“No veo en ninguno de los políticos los tamaños que tenían Villa, Zapata o Madero, no veo a ningún líder carismático que logre consensuar el apoyo de la sociedad como en aquellos años”, dice Guadalupe Villa Guerrero, momentos antes de que se presentara el libro “Caleidoscopio Revolucionario” el pasado viernes en el palacio municipal.
“Villa tenía sobriedad, don de mando y sobre todo deseo de aprender. Sin disciplina no habría llegado a ser el líder que fue. Tenía que imponer”.
La nieta del Centauro del Norte dijo en una plática con Lado B que no está convencida de que la oposición sea realmente oposición, y que a los líderes políticos les interesan más las cosas banales.
Desde su perspectiva la historiadora refiere que el problema de la diferencia de las clases es algo que ha sorprendido a franceses, alemanes y españoles, durante el siglo XIX lo cual dejaron plasmado en memorias escritas sobre la pobreza y la riqueza que calificaban de temible”.

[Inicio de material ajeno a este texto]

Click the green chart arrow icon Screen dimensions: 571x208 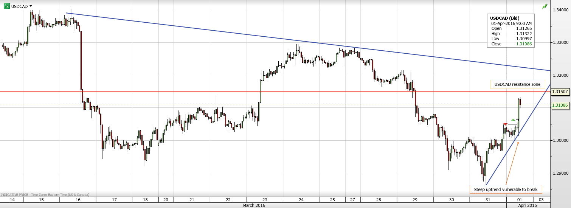[544, 6]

Guadalupe Villa Guerrero tiene un doctorado en Historia de México por la Universidad Nacional Autónoma de México, aunque el gusto por la historia lo tomó casi al ingresar a la carrera universitaria y fue en la década de los 70 cuando indagó a cerca de Pancho Villa como personaje histórico.
“Era bastante ignorante de Villa como personaje, no tenía idea de la magnitud del apellido”, mencionó la nieta del revolucionario. En un inicio quería ser egiptóloga y terminó por integrarse en el colegio de Historia de la Facultad de Filosofía y letras de la UNAM, lo cual la ha llevado a participar en un sinfín de actividades culturales y de difusión del conocimiento.
Hasta los años 60 Villa fue borrado de la historia y era considerado como villano y después fue reivindicado. Pero fue hasta la década de los 70 cuando Guadalupe Villa, comienza a involucrarse con Doroteo Arango el revolucionario, a quien dice “se le quiere o se le odia”.